GIVEN DATA >>
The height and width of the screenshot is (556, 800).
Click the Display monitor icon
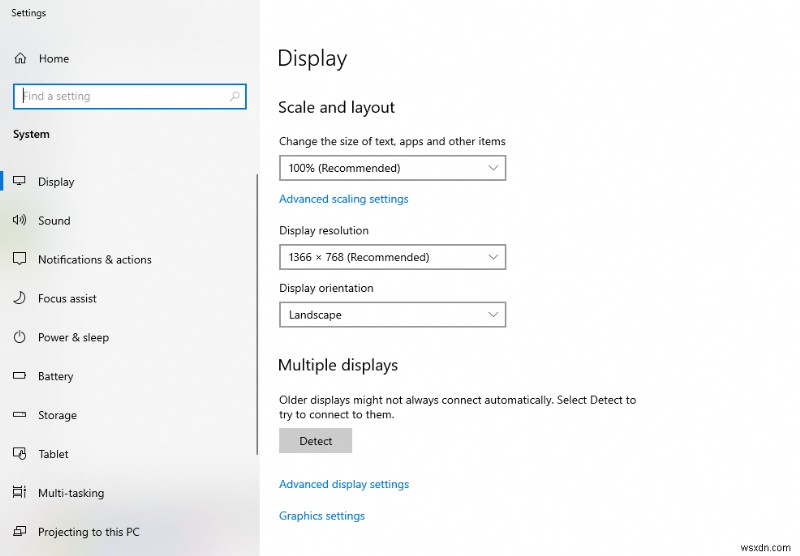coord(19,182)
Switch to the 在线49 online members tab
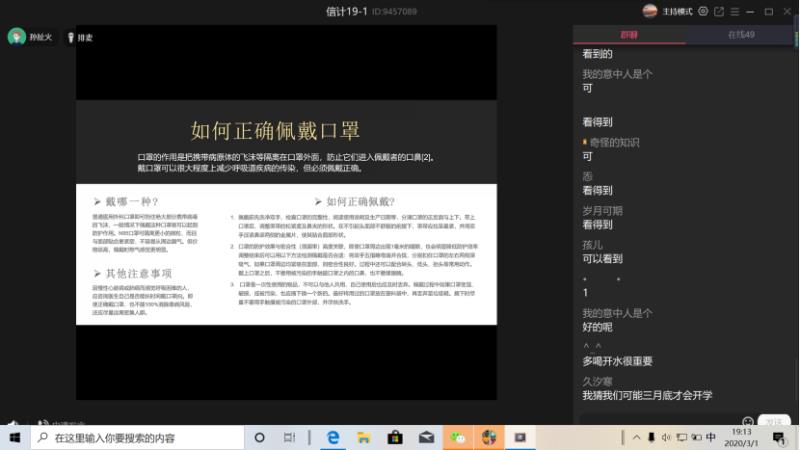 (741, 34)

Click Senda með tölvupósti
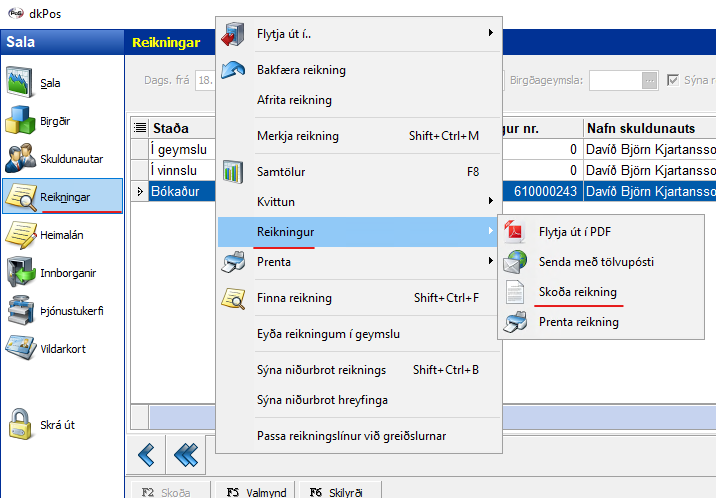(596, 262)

ACTION ITEM >> Using the records above, output their complete text exactly, minus any images.

RESPONSE >>
The height and width of the screenshot is (556, 800).
Click the Display monitor icon
coord(19,182)
Switch to the 在线49 online members tab
 (741, 34)

Click Senda með tölvupósti
(596, 262)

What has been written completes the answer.